Ongoing Strikes Challenge Sarkozys Pension Reform in France

  • 14 years ago
A million protesters hit the streets across France in what some say is the biggest challenge to economic reforms in Europe. They're protesting the proposed lifting of the retirement age from 62 to 60. Let's see more.

Out in force. Authorities estimate that a million protesters took to the streets across France in what some say is the biggest and most persistent challenge to economic reforms anywhere in Europe.

Striking public sector workers continued to disrupt travel across France as they raised objections to lifting the retirement age to 62 from 60.

Sporadic violence flared at protest marches as opponents of President Nicolas Sarkozy's pension reform made a last-ditch attempt to stop it.

Sarkozy said that while he understood the strikers concerns, this was not the way to uphold a democracy.

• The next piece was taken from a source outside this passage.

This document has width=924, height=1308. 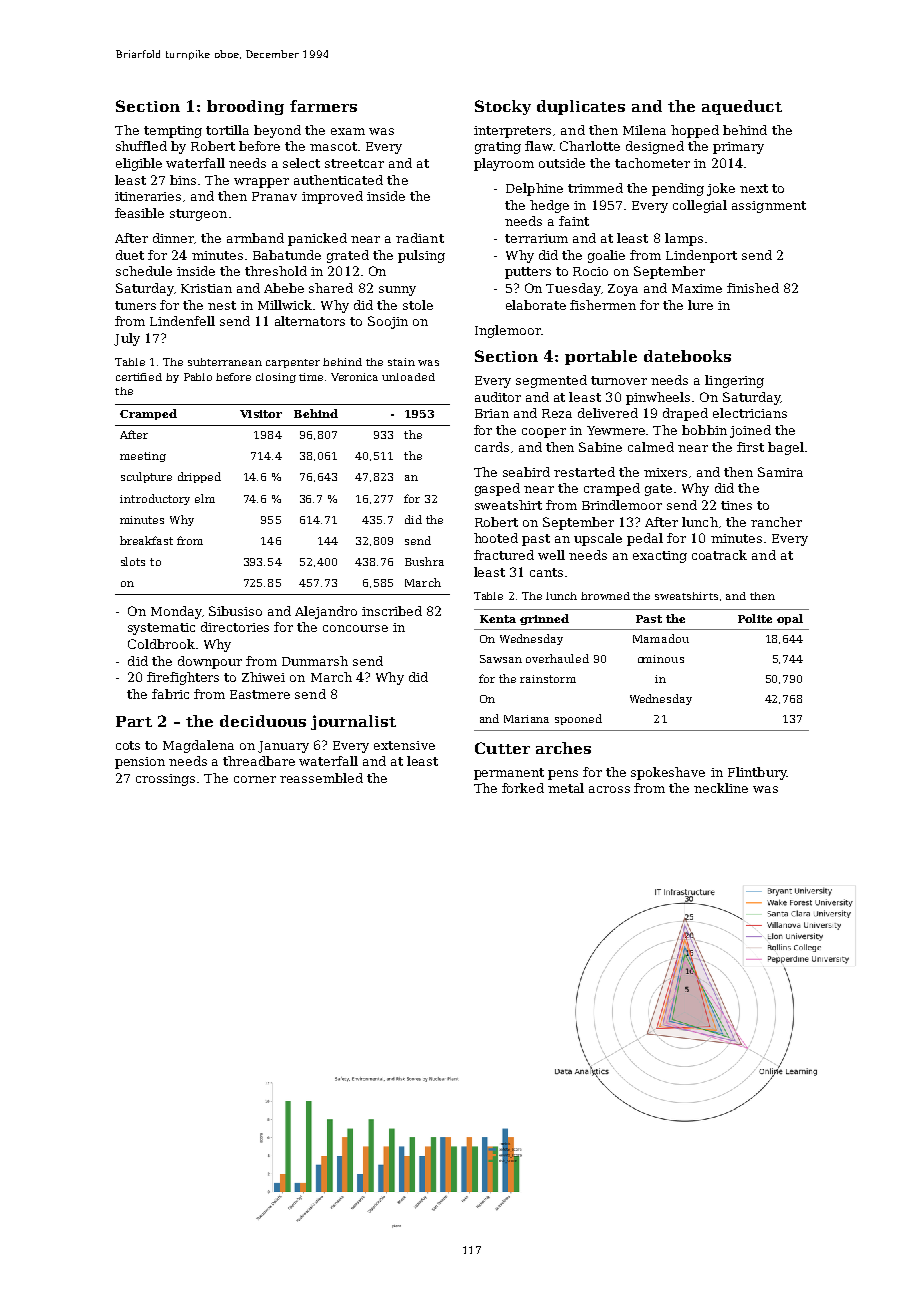 What do you see at coordinates (135, 305) in the document?
I see `tuners` at bounding box center [135, 305].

[Nicolas Sarkozy, French President]:
"Everyone has the right to express himself in a democracy, but this expression must be done without violence and without an outburst. I have promised to call a meeting upon my return to Paris in an effort to remedy a certain number of situations, because there are some people who want to work. They make up a majority, and this immense group is not to be deprived of their purpose. That cannot happen in a democracy."

This week will be critical for Sarkozy's flagship pension bill, which the center-right government says is needed to curb a gaping deficit but which many French people feel will unfairly punish them for a failure in the social security system.

Most analysts believe the legislation will pass in the days ahead and protests will die out.

But France's powerful unions, which crushed pension and labor reforms with strikes and protests in 1995 and 2006, say they will press on.